Friday, March 8, 2013

Ranbir Kaleka at Art13 London

Art13 London, a new modern & contemporary art fair, claiming to present a global perspective, showcased works from 1945 onwards until the present day. The inaugural edition featured 129 galleries from around 30 countries that showed paintings, sculptures, photographs, prints and multimedia works.

The event specially acknowledged the quality of art being produced in countries like China, South Africa, Australia, Brazil, and India, to complement galleries from Europe and the US, emphasizing its global reach. Ranbir Kaleka’s single channel video projection on painted surface, titled ‘Cul-de-sac in Taxila’, provided a narrative puzzle, dwelling on desire and struggle.

The work features a man dressed in a black suit sitting still and holding a hammer. When he suddenly raises the hammer to strike the air, a white horse appears before him. The title springs from his fascination with the city of Taxila, an important stop on ancient trade routes as well as a centre of learning, destroyed in the fifth century. It suggests that the man has aspirations to explore Taxila but can’t find the road to it.

The horse appears and disappears, and the man’s interminable wait is only disturbed by the persistent sound of a drop of water falling into a pan behind him. The artist was presented by Mumbai-based, Volte Gallery. Gallery Sumukha (Bangalore/ Chennai) was another Indian gallery that took part in London’s newest art fair.

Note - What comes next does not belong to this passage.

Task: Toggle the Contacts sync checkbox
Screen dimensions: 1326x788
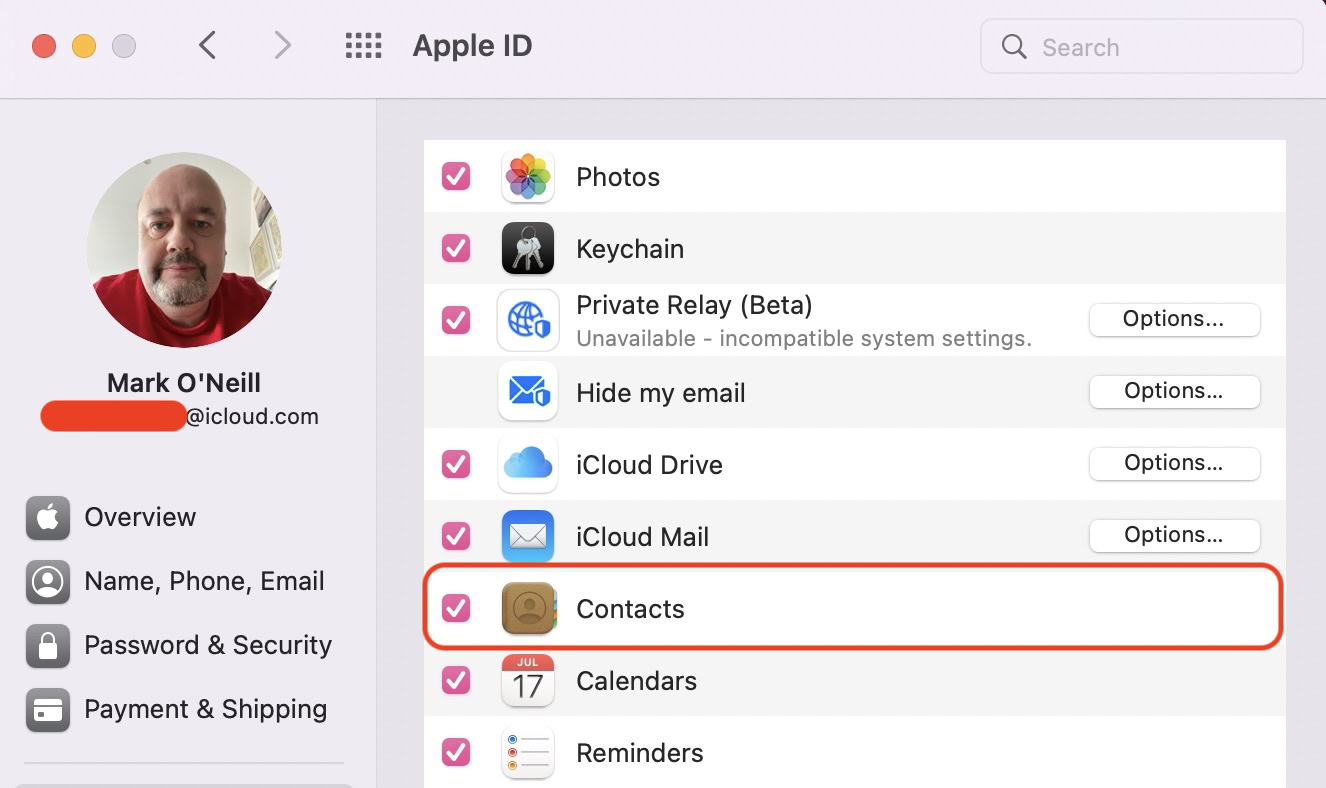Action: point(456,608)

A solo of dazzling digital works by renowned artist Ranbir Kaleka are being presented at Saffronart Delhi courtesy Volte Gallery later this month. On eve of the show, we reproduce an article on the gallery site to give an idea of his work from previous exhibitions that form the crux of his philosophy and processes as an artist:

Defining the crux of his art, he says, "Painting has a physical quality, a thing-ness which one can touch and feel. Video, on the other hand, is made simply from light, and has another kind of aura. I wondered what would happen if I combined the two. When you do that you arrive at a third, layered image with a different quality, which makes it possible to enter different spaces of meaning and touch human experience at another level.